Carter’s top aides impugned
Amid all the festivities aboard the Delta Queen, there came an ominous telephone call for President Carter at about 8:15 last Thursday night. It was the new Attorney General, Benjamin Civiletti. He regretfully told the President a stunning piece of news: he had just ordered the FBI to undertake a preliminary investigation of Carter’s two closest White House aides, Chief of Staff Hamilton Jordan and Press Secretary Jody Powell. The reason: an allegation that Jordan had snorted cocaine during a visit to New York City’s Studio 54, a celebrated disco club—the first version of the story said in April 1978—and that Powell had been with him at the time.
Since Powell, on the Queen with Carter, was standing near by, Carter asked Civiletti whether it would be all right for him to talk to his press secretary about the charge. Civiletti said it would not, so Carter waved Powell away as he listened to the rest of the story. At 4 a.m., two FBI agents boarded the steamer and interrogated Powell, who not only denied the story but said he had never even been to Studio 54. In Washington, Jordan also denied the charge. He had gone to Studio 54 for about an hour once last year, he told the FBI, but not in April and certainly not for drugs, nor did he ever visit the basement where the incident allegedly took place. Said he: “I did not attempt to buy or use cocaine—that is absolutely untrue.”
The source for this tale was somewhat less than objective. Two owners of Studio 54, Steve Rubell and Ian Schrager, had been charged with tax evasion, obstruction of justice and conspiracy in June. The charges followed a raid on the disco in December 1978 in which Schrager had been arrested for possession of cocaine. Rubell’s chief lawyer, Roy M. Cohn, onetime aide to Senator Joseph McCarthy, said last week that in preparing for the trial Rubell told him that the discotheque’s many famous visitors included Jordan and Powell.
According to Cohn’s account, Rubell told him that Jordan on a visit asked for some cocaine and said he wanted “to get high.” Rubell said that the cocaine was provided free for the visiting celebrity by a small-time drug seller named “Johnny C.,” and added that Rubell and one of his former employees allegedly watched Jordan use it. Cohn got a taped statement from Johnny C. and then went to the federal authorities.

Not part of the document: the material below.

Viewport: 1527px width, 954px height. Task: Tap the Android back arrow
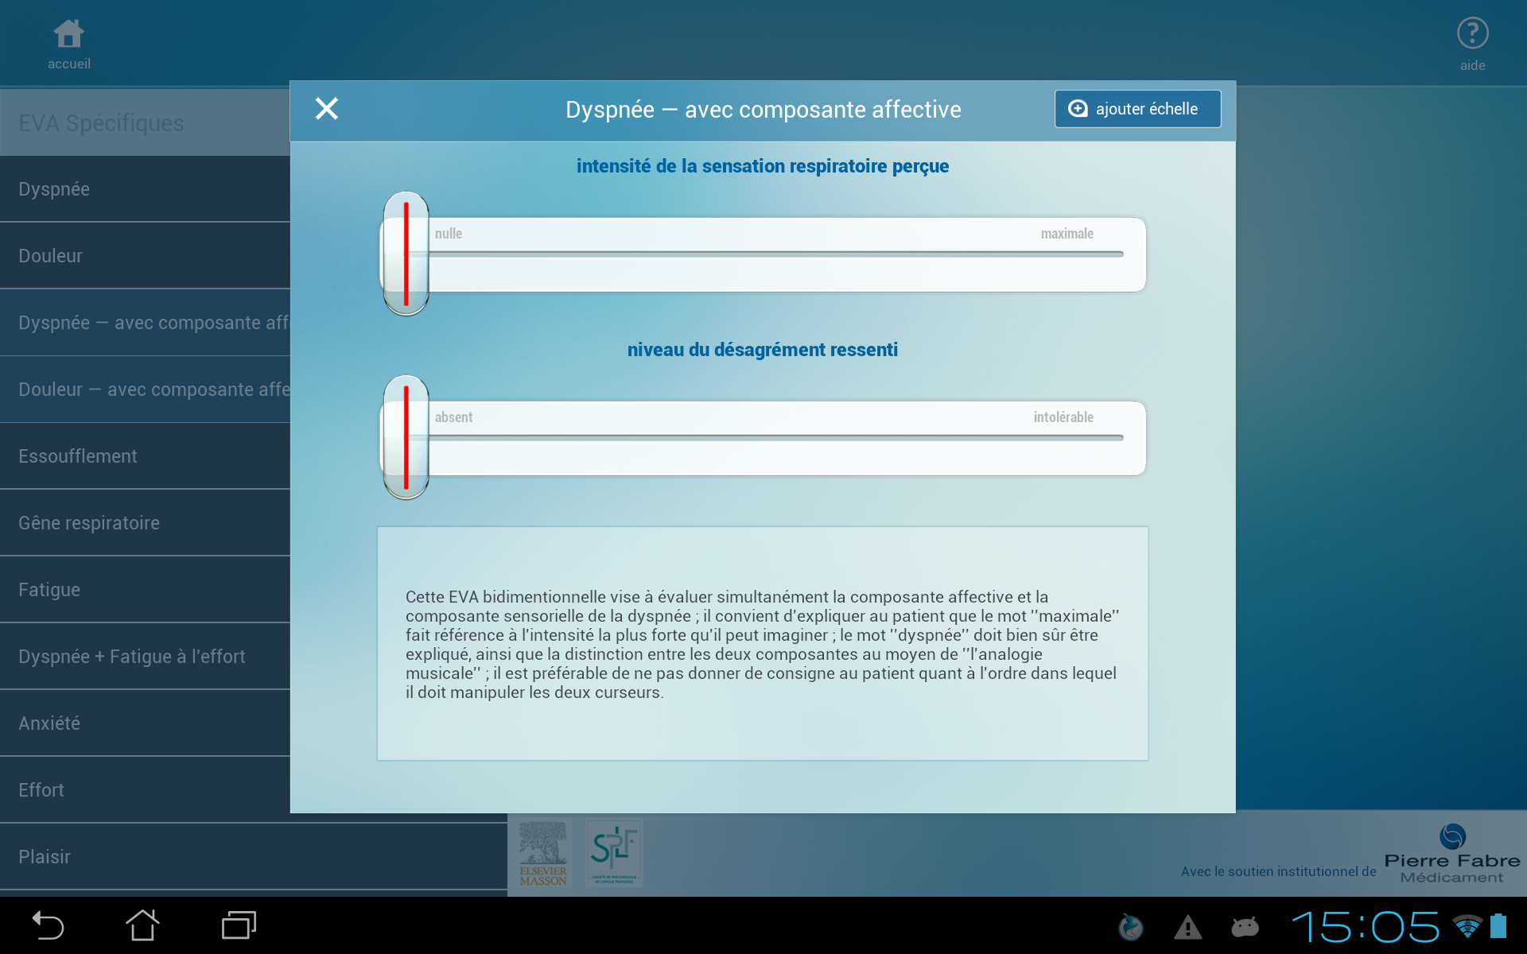coord(48,926)
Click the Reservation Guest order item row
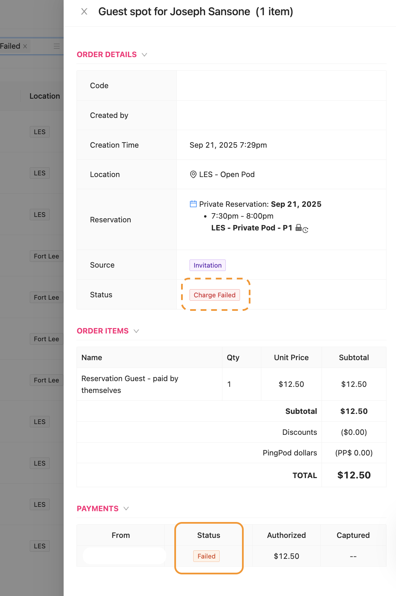The width and height of the screenshot is (396, 596). (x=149, y=384)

Rubell both amplified and corrected this account in an interview with TIME. The date, he said, was not April and Powell had not been there; his name had been on an April reservation list but he never showed up. However, said Rubell, “Ham Jordan came one night in June or July. He told Mark the doorman that he wanted to see the basement. There were about a dozen people in the basement at the time and four have come forth and said that they saw him: Mark was one, Johnny C. was another, I was one and another witness—a party person who had been connected with the Ford White House, a protocol type.” Had anyone actually seen Jordan snort cocaine? “Johnny C. was the one who turned him on, and I saw him take a hit in each nostril. It was next to the pinball machines.”

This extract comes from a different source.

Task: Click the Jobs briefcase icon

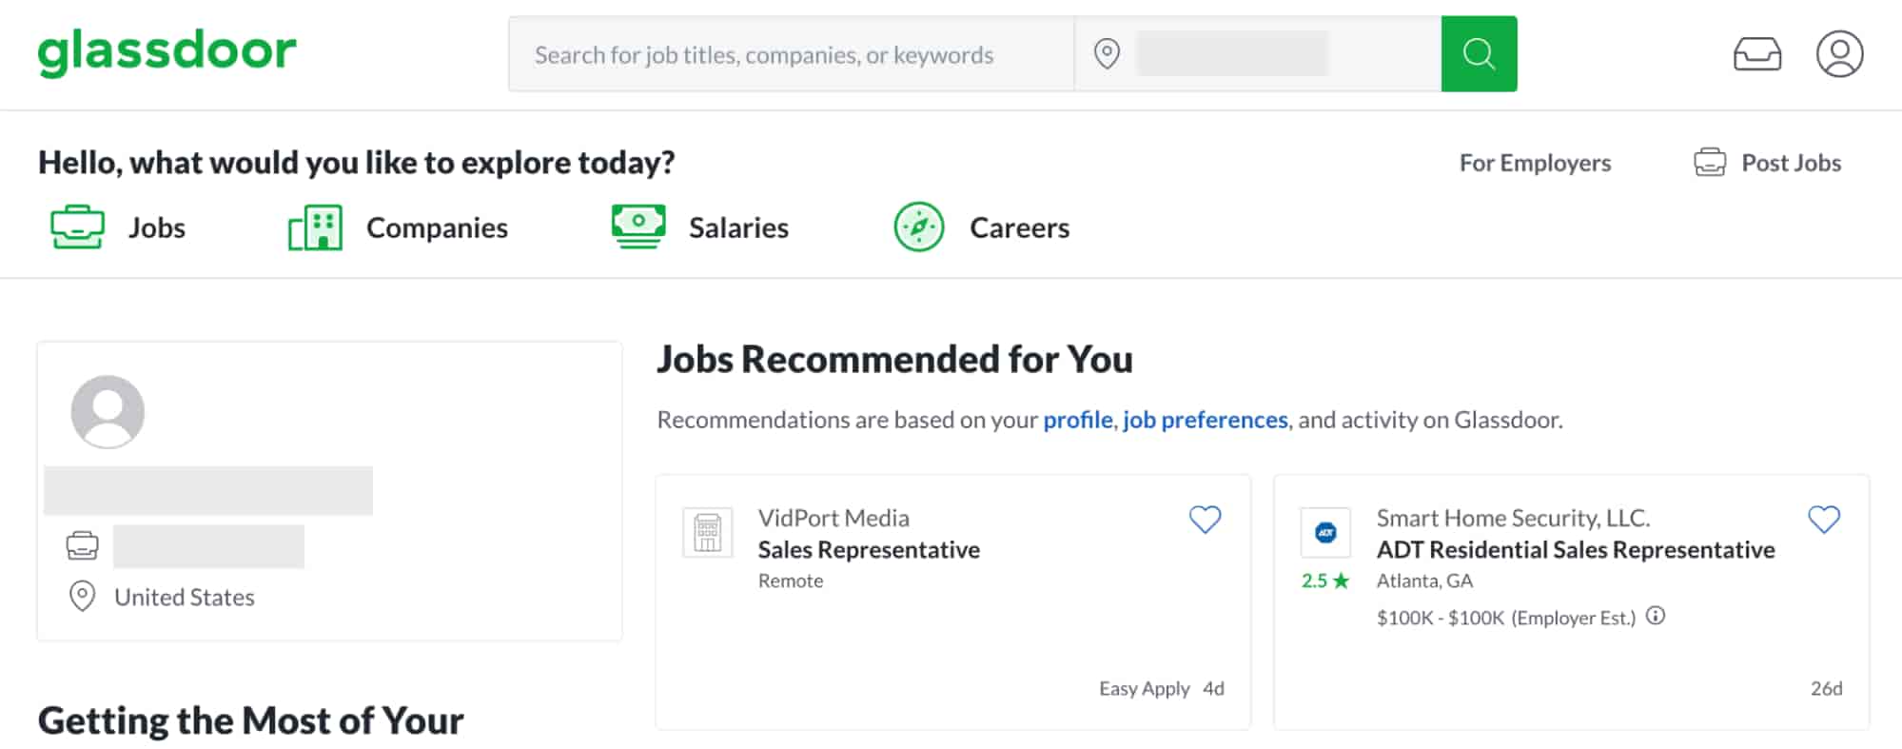Action: click(x=77, y=227)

A White House statement asserted that “these criminal defendants have a clear interest in making false and sensational charges in an effort to bargain for leniency.” Rubell said that he would testify against Jordan only “if they [the Federal Government] give us the right situation” and in fact had told two deputies of Attorney General Civiletti: “I am not going to testify unless I have immunity.” To TIME, he added: “Sure I have motives, but I swear not one thing I have told you is a lie.” Whether Johnny C. will appear also is questionable; Rubell says he is hiding out in Los Angeles “because he has no money to pay legal fees.”
No matter what doubts Civiletti might have, the 1978 Ethics in Government Act requires the Attorney General to order an inquiry into any charges of serious crime against a high Administration official. He has 90 days to decide if appointment of a special prosecutor is warranted. If a prosecution ever becomes imminent, it could lead to Jordan’s resignation and a major political crisis. At the moment that seems unlikely—though the White House is bracing itself for yet another unwelcome furor. Carter prepared a statement asserting: “A public official cannot be forced from office by unsupported allegations. Mr. Jordan will continue to carry out his duties as White House chief of staff.”